Y la mirada de sus ojos grandes y saltones tiene el susto de quien ha sido arrojado al presente sin una continuidad previa.

 

Antonio es “el manitas para los trabajos menores en la catedral de Santiago.

 

El abad es un hombre instruido, con un gusto exquisito por las antigüedades.

Tiene especial predilección por los relojes con carrillón, cosa que lleva en secreto por aquello de no levantar suspicacias acerca de su posible apego a los bienes materiales.

 

Su última adquisición, un reloj de gran valor propiedad de un antiguo conde veneciano.

 

Cerró el trato con el vendedor y, como siempre, pidió que se lo llevaran a la catedral a última hora de la noche para que no fuera visto.

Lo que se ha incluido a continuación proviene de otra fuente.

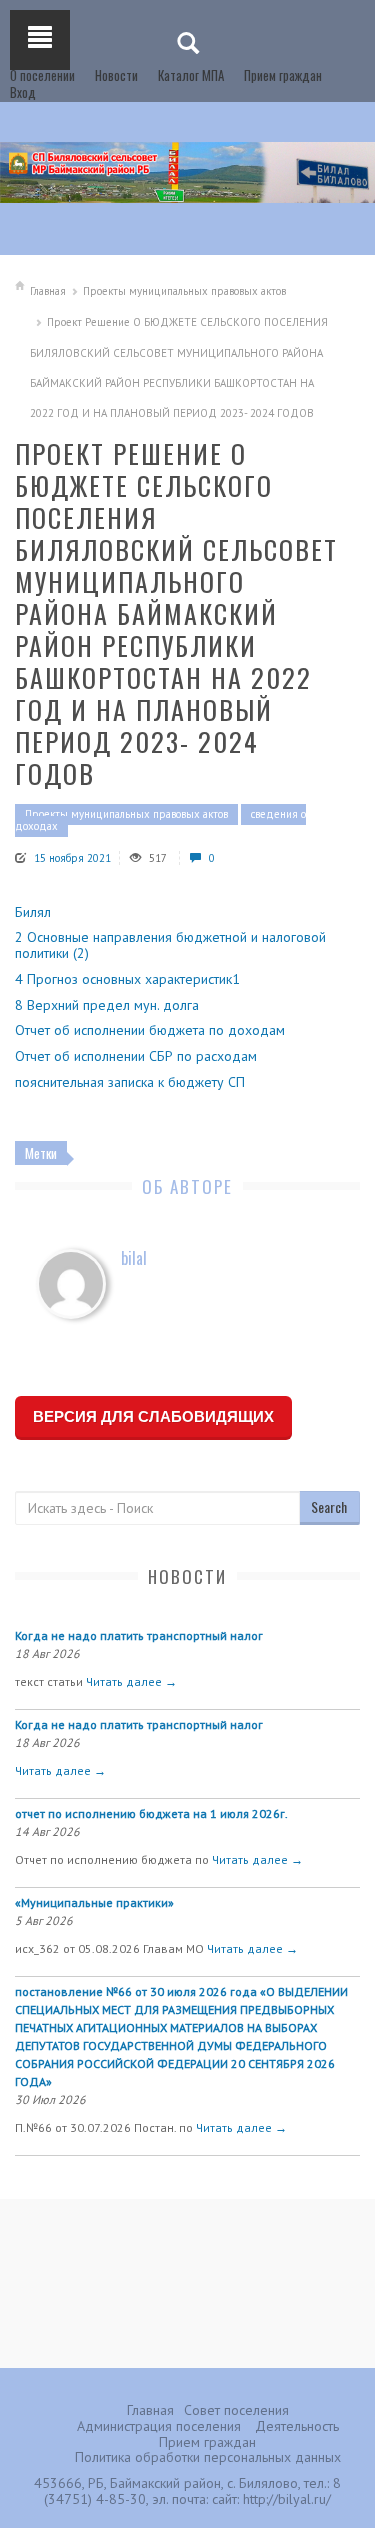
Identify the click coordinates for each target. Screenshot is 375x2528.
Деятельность (297, 2426)
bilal (134, 1258)
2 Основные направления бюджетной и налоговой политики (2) (170, 945)
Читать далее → (131, 1681)
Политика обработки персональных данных (208, 2457)
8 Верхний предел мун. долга (107, 1005)
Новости (116, 75)
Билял (33, 912)
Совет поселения (236, 2410)
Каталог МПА (191, 75)
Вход (23, 92)
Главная (48, 291)
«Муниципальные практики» (94, 1902)
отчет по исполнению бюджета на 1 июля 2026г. (151, 1813)
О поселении (42, 75)
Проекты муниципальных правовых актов (184, 291)
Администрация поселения (159, 2426)
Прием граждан (283, 75)
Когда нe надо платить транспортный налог (139, 1635)
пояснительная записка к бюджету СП (130, 1082)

Tras recibir el hermoso ejemplar, lo dejó en su despacho para examinarlo con la luz del día antes de llevarlo a su vivienda.

 

El manitas decidió acabar de barnizar los artesonados de los despachos esa misma noche.

Con aquella tenue luz eléctrica y el barniz siendo de tono oscuro, en apenas unos minutos le parecía que había acabado el trabajo.

Hasta que estando en cierto despacho encaramado en la escalera, perdió el equilibrio y fue a caer sobre algo que parecía un carrillón veneciano.